*** Source data ***

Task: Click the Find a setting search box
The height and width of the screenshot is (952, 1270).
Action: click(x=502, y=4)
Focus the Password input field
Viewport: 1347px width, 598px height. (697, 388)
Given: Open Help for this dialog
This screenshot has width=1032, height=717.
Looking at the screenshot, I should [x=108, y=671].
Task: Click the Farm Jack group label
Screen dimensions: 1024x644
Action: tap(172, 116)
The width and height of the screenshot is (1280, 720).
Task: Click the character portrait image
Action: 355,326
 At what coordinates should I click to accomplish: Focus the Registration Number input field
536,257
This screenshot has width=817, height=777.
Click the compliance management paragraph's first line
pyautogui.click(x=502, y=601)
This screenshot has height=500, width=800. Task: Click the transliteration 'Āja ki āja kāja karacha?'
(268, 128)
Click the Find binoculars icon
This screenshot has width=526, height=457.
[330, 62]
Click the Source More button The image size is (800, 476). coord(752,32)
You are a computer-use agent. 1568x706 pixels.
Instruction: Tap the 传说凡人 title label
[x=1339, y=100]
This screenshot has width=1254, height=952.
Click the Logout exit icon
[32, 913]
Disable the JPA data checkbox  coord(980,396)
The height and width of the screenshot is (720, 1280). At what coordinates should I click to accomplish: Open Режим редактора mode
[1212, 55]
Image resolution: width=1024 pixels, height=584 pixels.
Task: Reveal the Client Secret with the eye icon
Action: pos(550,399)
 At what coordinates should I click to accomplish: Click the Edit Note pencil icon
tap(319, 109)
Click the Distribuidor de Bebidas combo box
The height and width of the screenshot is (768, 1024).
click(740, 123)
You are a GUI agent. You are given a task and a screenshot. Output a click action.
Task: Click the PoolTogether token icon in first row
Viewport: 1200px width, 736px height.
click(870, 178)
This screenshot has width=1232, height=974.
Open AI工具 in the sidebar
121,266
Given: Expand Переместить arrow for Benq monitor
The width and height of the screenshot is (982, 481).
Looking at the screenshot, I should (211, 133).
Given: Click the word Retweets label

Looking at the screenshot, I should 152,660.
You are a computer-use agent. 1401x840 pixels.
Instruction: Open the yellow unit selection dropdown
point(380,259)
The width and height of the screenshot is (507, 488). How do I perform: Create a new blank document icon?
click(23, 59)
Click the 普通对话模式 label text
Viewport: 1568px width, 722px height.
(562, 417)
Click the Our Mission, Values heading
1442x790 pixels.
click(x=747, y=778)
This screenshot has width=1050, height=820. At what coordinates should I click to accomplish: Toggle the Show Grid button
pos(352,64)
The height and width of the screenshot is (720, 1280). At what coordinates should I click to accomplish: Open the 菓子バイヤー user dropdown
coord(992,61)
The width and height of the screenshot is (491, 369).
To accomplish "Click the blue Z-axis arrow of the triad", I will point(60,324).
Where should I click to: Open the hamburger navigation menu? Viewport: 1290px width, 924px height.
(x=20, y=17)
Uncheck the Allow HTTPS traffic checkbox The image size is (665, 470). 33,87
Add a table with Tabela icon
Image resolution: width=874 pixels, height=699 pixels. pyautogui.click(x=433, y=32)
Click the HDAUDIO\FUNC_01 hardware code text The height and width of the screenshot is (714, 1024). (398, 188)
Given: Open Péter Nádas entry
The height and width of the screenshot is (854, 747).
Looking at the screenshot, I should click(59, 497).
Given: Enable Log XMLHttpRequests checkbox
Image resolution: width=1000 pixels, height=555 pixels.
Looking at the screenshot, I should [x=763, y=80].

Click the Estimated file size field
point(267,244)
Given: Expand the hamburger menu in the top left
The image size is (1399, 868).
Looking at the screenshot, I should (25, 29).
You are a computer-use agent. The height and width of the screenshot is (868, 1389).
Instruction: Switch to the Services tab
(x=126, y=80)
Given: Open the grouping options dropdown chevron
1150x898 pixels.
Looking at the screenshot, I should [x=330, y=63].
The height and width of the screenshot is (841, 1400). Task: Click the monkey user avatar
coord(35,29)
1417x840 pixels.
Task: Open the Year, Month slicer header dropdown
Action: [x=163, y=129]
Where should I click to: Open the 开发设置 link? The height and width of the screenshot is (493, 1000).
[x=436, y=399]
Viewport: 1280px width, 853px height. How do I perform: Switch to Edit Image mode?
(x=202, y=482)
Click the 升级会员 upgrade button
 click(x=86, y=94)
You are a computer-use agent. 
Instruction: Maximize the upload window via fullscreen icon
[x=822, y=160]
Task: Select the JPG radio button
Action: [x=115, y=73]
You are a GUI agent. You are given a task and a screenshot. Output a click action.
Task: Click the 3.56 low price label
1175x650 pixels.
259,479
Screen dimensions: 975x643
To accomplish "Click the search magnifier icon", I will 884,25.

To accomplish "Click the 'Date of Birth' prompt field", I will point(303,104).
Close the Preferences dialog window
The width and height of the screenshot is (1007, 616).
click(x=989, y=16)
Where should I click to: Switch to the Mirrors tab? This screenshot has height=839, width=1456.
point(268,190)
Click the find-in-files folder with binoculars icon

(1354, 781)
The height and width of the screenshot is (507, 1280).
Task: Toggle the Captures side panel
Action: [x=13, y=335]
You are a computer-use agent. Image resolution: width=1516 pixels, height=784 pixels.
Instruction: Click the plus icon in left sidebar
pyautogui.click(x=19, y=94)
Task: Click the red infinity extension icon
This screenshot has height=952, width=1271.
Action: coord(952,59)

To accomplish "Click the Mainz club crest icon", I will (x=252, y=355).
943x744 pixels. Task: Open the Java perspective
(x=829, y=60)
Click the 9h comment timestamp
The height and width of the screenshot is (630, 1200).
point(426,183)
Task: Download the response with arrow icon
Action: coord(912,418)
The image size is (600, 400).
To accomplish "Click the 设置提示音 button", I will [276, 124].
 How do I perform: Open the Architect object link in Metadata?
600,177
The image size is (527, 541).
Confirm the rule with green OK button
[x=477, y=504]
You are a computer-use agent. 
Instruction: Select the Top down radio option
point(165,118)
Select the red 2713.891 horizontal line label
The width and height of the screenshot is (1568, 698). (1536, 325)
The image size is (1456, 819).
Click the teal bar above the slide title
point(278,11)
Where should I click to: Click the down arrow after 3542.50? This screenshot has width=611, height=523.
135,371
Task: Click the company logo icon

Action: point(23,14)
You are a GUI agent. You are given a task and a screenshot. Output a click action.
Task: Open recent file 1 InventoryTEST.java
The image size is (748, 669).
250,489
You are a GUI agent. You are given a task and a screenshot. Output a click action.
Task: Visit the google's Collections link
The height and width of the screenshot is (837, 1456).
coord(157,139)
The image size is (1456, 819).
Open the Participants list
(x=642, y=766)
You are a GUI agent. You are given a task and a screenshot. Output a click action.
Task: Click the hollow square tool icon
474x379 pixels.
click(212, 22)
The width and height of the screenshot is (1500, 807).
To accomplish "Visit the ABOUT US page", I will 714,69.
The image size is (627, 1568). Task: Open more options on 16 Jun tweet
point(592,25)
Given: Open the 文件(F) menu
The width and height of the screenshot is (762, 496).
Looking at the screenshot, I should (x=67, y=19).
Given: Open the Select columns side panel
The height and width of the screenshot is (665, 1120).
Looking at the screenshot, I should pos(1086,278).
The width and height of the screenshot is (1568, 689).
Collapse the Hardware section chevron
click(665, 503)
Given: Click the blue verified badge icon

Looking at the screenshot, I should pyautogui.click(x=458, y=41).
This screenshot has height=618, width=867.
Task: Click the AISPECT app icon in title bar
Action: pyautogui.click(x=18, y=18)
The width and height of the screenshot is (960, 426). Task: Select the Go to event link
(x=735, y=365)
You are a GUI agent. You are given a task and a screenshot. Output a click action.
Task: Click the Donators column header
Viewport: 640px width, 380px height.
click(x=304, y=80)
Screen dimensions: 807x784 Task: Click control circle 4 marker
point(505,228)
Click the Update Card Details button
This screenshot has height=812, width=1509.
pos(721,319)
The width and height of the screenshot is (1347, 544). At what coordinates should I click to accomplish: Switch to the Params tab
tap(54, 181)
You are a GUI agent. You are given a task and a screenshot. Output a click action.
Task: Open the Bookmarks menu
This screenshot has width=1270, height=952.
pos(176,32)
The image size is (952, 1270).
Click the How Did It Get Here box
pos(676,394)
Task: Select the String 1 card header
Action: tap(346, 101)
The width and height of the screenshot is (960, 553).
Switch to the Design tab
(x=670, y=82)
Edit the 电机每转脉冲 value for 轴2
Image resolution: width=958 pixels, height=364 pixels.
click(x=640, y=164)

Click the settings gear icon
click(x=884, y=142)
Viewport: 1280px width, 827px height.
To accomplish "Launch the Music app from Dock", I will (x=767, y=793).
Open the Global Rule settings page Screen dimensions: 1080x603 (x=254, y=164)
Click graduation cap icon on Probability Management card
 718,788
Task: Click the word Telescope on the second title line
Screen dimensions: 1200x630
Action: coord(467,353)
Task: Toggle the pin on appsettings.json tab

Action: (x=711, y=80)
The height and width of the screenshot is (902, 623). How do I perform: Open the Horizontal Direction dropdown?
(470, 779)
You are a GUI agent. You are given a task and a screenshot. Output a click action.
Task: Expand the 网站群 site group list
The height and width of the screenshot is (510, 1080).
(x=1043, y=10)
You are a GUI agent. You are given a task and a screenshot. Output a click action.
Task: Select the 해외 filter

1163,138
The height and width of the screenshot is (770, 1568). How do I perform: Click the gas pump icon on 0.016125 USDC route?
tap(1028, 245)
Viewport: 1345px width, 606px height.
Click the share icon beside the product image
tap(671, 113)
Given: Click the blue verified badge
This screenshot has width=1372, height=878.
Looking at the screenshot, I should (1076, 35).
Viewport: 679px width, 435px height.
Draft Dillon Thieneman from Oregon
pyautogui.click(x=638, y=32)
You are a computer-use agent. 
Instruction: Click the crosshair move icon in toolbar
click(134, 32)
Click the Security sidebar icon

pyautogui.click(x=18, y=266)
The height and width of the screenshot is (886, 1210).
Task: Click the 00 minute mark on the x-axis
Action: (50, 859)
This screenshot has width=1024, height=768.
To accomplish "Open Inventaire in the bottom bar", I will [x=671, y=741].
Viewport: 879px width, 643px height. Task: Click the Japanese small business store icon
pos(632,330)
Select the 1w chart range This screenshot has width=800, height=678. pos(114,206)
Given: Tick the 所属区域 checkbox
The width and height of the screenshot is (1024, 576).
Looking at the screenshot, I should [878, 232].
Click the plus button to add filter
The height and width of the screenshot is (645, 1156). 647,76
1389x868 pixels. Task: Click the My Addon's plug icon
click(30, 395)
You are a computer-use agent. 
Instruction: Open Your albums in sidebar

*** End of Source data ***

**Task prompt**
Using the entries above, output exactly the lines between the line holding "Task: Click the red infinity extension icon" and the line holding "Click the 9h comment timestamp", end lines included, and nothing more.

**Solution to this problem**
Task: Click the red infinity extension icon
This screenshot has height=952, width=1271.
Action: coord(952,59)

To accomplish "Click the Mainz club crest icon", I will (x=252, y=355).
943x744 pixels. Task: Open the Java perspective
(x=829, y=60)
Click the 9h comment timestamp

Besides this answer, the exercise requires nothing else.